プレキシ、謎めいたまま[51]

「後悔しているの?」とウイは僕に聞いた。「後悔なんてしちゃだめだよ。後悔っていうのは、ーーピュアに気持ちの問題だからね。自分の決めたことでどんな結果になったとしても、……後悔はしちゃだめ。どんなことだって賭けなんだから。賭けに負けたからって、後悔なんてしないの。現実逃避じゃなくて、ーー後悔は、ほんとうに気持ちの問題なんだから」

 僕は後悔していたというよりも、今、自分の身に起こったことが、上手く理解できなかったのだった。そしてそれがどういう結果をもたらすものなのか、ーーつまり、《意味がわからなかった》。ヒルは死んでしまった。僕はウイと再会した。国道沿いのサークル・K・サンクスで、ウイは看板の下にうずくまってスマートフォンをいじっていた。彼女らしいことだと思った、ーー僕は、踵を返してきた道を帰ろうかとも思ったが、眠っている動物を起こさないように、彼女の前を気づかれずに通れないか試してみたくなった。彼女はスマートフォンからずっと目をはなさなかった、ーー僕は駐車場の街灯がもう照らさない位置まできてから、振り返った。彼女は立ち上がって、こちらをじっと見ていた。それで僕たちは、はじめてあったとき二人で過ごした十時間のあいだに起きたことすべてが、たぶん、たがいに、もう無視することのできないものになっているらしいことを理解した。

 ヒルの死の前の十時間の間に僕とウイとの間に起こったさまざまな出来事は、全ての理解を拒んでいた。僕はどうしてウイが、僕のあらゆる申し出をひとつも断らなかったのかわからなかった。「君の顔が気に入ったんだよ」とウイは言った。でもそれは、僕の質問を体よくかわすための、雨樋に似た水繰りにすぎないように思われた。彼女が本当に気に入っていたものは、多分僕でも、僕に属することでもなく、……それはたとえば、ヒルという女があと何時間何分で死ぬという予告を、僕と共有していたという特殊な境遇だった。

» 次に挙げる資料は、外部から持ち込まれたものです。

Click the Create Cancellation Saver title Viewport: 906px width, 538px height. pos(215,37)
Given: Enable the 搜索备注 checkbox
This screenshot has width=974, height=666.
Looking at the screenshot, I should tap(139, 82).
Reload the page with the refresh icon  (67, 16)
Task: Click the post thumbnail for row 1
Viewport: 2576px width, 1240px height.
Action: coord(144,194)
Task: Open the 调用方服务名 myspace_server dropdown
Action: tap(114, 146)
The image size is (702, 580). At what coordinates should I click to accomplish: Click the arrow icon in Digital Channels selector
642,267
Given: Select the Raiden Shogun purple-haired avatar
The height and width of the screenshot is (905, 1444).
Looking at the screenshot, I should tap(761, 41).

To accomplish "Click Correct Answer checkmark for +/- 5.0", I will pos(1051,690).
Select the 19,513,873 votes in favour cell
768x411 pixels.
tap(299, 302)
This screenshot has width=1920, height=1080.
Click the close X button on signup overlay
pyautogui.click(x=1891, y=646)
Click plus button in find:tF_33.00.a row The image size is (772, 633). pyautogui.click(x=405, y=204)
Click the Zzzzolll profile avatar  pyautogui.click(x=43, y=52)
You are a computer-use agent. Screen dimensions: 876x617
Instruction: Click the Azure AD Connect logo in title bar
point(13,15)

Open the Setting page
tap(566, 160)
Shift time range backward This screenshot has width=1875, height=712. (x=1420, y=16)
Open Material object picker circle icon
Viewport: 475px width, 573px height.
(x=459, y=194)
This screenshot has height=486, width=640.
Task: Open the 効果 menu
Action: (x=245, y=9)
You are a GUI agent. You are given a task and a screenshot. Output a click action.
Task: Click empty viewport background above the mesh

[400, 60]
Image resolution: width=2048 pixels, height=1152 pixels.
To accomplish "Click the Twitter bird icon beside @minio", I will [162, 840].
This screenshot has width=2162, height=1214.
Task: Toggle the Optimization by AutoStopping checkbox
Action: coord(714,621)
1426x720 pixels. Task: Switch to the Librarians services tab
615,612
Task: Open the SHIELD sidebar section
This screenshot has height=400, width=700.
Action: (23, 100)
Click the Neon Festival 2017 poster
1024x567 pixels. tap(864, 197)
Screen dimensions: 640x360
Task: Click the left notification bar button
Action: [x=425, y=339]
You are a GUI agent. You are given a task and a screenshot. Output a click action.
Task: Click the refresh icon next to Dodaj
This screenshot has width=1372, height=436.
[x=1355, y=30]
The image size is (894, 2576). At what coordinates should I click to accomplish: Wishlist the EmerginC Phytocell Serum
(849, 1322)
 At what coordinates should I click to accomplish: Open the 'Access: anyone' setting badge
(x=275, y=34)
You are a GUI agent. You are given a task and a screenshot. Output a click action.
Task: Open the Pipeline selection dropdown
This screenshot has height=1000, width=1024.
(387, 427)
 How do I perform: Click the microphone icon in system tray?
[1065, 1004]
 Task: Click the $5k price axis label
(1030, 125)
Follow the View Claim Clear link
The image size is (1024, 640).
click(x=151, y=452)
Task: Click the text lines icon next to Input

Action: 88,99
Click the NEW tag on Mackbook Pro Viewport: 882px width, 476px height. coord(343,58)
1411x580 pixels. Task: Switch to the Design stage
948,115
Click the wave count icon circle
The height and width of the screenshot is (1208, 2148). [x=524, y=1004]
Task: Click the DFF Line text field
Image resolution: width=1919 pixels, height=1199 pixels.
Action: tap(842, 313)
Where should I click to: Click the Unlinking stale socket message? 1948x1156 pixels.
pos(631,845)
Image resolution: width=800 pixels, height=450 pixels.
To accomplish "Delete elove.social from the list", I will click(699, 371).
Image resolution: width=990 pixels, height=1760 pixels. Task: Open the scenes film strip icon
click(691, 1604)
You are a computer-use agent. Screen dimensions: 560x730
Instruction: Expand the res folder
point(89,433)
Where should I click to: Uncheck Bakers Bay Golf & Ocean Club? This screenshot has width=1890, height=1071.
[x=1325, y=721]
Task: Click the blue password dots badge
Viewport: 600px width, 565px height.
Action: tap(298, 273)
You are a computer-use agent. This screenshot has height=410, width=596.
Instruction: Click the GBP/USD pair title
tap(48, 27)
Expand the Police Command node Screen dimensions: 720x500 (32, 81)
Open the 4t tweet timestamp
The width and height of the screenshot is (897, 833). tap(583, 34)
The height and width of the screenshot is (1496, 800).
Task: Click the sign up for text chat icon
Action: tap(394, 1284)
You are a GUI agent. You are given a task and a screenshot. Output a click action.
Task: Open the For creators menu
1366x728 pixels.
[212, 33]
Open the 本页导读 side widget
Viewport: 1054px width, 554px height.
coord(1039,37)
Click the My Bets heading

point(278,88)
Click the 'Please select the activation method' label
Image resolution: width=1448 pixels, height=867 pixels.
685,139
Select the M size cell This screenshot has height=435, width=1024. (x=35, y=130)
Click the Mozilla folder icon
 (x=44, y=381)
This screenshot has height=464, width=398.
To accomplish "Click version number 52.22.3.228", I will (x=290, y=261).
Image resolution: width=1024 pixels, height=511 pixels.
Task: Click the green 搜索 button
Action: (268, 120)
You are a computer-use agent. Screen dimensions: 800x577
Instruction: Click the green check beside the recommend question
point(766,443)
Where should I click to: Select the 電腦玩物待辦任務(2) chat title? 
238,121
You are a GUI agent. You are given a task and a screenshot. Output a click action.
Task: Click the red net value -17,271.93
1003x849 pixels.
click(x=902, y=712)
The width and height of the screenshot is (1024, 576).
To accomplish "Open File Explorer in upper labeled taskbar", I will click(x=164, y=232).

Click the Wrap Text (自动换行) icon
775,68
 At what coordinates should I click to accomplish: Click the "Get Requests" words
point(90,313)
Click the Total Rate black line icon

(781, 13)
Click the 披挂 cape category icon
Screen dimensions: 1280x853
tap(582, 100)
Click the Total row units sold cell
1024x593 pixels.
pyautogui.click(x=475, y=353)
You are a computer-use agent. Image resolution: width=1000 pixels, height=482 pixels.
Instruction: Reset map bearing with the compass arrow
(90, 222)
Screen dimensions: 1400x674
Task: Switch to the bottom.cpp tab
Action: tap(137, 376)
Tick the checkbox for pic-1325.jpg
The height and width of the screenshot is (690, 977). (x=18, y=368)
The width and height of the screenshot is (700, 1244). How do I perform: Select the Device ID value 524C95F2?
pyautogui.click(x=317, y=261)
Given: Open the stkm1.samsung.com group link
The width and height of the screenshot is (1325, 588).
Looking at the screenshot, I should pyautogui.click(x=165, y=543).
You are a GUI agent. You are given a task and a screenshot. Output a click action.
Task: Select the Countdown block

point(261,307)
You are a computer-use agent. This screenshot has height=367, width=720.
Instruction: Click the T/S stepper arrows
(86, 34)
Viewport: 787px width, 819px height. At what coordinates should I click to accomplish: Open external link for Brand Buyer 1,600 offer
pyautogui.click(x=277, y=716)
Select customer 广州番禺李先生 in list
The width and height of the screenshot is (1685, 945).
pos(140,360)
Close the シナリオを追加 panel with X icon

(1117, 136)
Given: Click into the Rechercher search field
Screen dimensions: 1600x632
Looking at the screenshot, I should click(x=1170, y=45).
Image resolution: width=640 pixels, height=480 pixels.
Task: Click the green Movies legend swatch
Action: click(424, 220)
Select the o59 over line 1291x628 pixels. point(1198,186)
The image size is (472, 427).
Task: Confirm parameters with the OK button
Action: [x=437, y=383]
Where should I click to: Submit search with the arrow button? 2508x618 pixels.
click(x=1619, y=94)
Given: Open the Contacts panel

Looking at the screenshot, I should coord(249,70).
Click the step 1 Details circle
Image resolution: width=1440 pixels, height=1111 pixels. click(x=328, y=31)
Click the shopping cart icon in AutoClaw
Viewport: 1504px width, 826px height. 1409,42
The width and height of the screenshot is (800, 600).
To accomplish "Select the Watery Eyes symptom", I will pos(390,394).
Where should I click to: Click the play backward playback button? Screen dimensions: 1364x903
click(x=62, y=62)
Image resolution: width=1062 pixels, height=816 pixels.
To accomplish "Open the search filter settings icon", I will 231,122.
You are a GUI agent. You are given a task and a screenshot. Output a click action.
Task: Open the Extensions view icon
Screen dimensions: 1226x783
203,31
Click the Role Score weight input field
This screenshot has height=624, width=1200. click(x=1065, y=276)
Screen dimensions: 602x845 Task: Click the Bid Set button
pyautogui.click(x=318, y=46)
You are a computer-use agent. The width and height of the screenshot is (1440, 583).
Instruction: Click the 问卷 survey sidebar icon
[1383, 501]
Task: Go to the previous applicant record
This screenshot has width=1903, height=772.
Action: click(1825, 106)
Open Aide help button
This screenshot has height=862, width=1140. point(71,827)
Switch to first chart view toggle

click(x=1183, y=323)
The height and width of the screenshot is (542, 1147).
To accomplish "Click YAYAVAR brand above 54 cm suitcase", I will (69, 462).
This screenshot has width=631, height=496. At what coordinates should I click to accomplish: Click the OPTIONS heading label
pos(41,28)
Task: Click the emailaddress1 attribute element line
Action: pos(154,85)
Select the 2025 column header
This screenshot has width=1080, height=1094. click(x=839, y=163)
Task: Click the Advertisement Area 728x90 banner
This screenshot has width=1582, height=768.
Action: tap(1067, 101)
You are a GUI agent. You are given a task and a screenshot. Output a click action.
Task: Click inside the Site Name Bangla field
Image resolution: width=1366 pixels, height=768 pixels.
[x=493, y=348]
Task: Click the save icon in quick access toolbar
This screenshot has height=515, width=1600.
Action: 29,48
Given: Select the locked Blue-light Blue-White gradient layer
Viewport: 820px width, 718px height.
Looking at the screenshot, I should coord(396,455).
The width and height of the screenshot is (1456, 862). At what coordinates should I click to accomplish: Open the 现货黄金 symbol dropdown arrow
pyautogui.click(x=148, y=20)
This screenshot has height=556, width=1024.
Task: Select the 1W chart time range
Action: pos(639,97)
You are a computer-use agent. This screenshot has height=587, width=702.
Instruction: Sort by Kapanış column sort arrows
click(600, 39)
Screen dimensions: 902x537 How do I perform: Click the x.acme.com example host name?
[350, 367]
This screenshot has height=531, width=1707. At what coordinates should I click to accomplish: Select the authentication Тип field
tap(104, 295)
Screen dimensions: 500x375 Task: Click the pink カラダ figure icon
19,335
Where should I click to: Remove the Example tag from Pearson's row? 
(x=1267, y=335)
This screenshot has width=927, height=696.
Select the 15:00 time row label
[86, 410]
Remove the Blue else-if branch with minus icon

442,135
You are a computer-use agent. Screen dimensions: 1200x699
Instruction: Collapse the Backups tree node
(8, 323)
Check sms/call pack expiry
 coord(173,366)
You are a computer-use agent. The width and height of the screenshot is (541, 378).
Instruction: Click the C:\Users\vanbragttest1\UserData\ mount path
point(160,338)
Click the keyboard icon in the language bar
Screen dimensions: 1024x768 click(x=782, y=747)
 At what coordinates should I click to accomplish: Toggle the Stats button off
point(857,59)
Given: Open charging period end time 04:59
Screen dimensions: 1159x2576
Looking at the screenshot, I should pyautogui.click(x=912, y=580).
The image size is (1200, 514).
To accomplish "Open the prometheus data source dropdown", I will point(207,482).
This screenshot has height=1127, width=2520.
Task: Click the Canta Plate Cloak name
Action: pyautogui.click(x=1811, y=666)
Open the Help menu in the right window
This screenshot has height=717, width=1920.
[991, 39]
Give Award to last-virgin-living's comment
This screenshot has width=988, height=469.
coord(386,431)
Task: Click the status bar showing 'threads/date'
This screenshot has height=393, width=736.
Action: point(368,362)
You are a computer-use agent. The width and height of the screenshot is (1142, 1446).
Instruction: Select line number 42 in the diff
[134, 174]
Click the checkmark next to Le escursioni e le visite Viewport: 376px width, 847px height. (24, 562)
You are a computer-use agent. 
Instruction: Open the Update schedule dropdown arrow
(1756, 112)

 ウイは彼女の名前を漢字で〈初〉と書いて、それは彼女が、彼女の両親にとって、初めての子供だったからだった。ウイは僕に薬瓶をまるごとなげてよこした。プラスチックの器にビニル包装ごと包まれた白い錠剤。「痛みには機械的に対処していかないと」アスピリン。僕はそれを嫌がった。「なんで?」「空腹のときに飲むなって書いてある。胃に穴が開くんだよ」「いいじゃん。漱石みたいで」

 夏目漱石はイギリスに留学して、神経を病んで帰ってきた、……留学中彼は神経症的な熱意でノートを書き溜めて、帰朝してからそれを『文学論』という題名にまとめた。彼は、文学は〈F+f〉であると書いた。文学は、事実Factと情感feelingから成り立つ……作品世界で起こる連続的事実としての内容と、読者にある種の情感を引き起こす比喩技術としての形式によって、できている。そのうち、Factには全てで四つあると論じているが、そのうちで彼がもっとも重要であると考えたのは〈本能的F〉すなわち、死と性Death and Sexである。人間の本能に深くねざすこのふたつの要素への興味は、強い普遍性を持って、古来幅広く読者を獲得してきたのであり、おそらく人がその本能のあり方を変えない限り、永遠に文学の中心的主題に存在し続けるよう、定められている。

「僕をばかにしてる」
「なんで? かっこいいじゃん。小説家先生」
 それで、彼女が本当に僕を馬鹿にしているらしいことがわかった。
「私のことも書くの?」
「書かないよ」
「なんで? 書いたらいいじゃん。きっと面白いのに」
 何を書くかということは、自分で選ぶことのできないものだったが、この確信を表現するための言葉に心当たりがなかった。で、僕はなにか答えるかわりに彼女がくれたアスピリンを2錠、水もつかわないで飲んだ。
「ああ、それは体に悪いねえ。ほんとに胃に穴が開いちゃうな」
 とウイは言うと、僕からアスピリンの瓶をとりあげてラベルをしげしげと眺め、再びシーツの上に放ると、ベッドをでて服も着ないままキッチンに行ってその影から大きなコップになみなみ注いだ水とリンゴとキャラメルクッキーを持ってきて僕にくれた。僕は水を一息に飲んでから、リンゴにかじりついた。ウイはキャラメルクッキーを不器用に食べてかけらをシーツにこぼしながら、スマートフォンでYouTubeを見ていた。
「いつになったらよんでくれるの?」
「え?」
「僕の本」
「いやあ、なかなかいそがしくてさあ」
「本気じゃないんだな」

 そう言いながら、僕は別に本当にウイに自分の作品を読んで欲しいと思っているのではなかった。たぶん、ウイは僕のことなど別にどうでもよかったに違いなかったが、僕の顔をどこかで見たことがあって、僕の名前をグーグルで調べたら僕のとった新人賞のページに自分の目の前にいる男が載っているという現実は、少なからずアトラクティブだっただろう、ーーそれで僕は、そういうタイプの興味が、シーツをキャラメルクッキーのかけらで汚す類の結果のほかに、現実の読書に結びつく場合があるのか興味があってときどき水を向けてみて、そうならないことに、理解しがたい、しかし見慣れた、人間の習いの存在を感じるのだった、ーー「治った?」とウイは聞いた。「あたま」「そんなすぐきくわけないじゃん」「ばっか。のんだそばから効くのが本当の薬ってもんなの」それはそうかもしれなかった。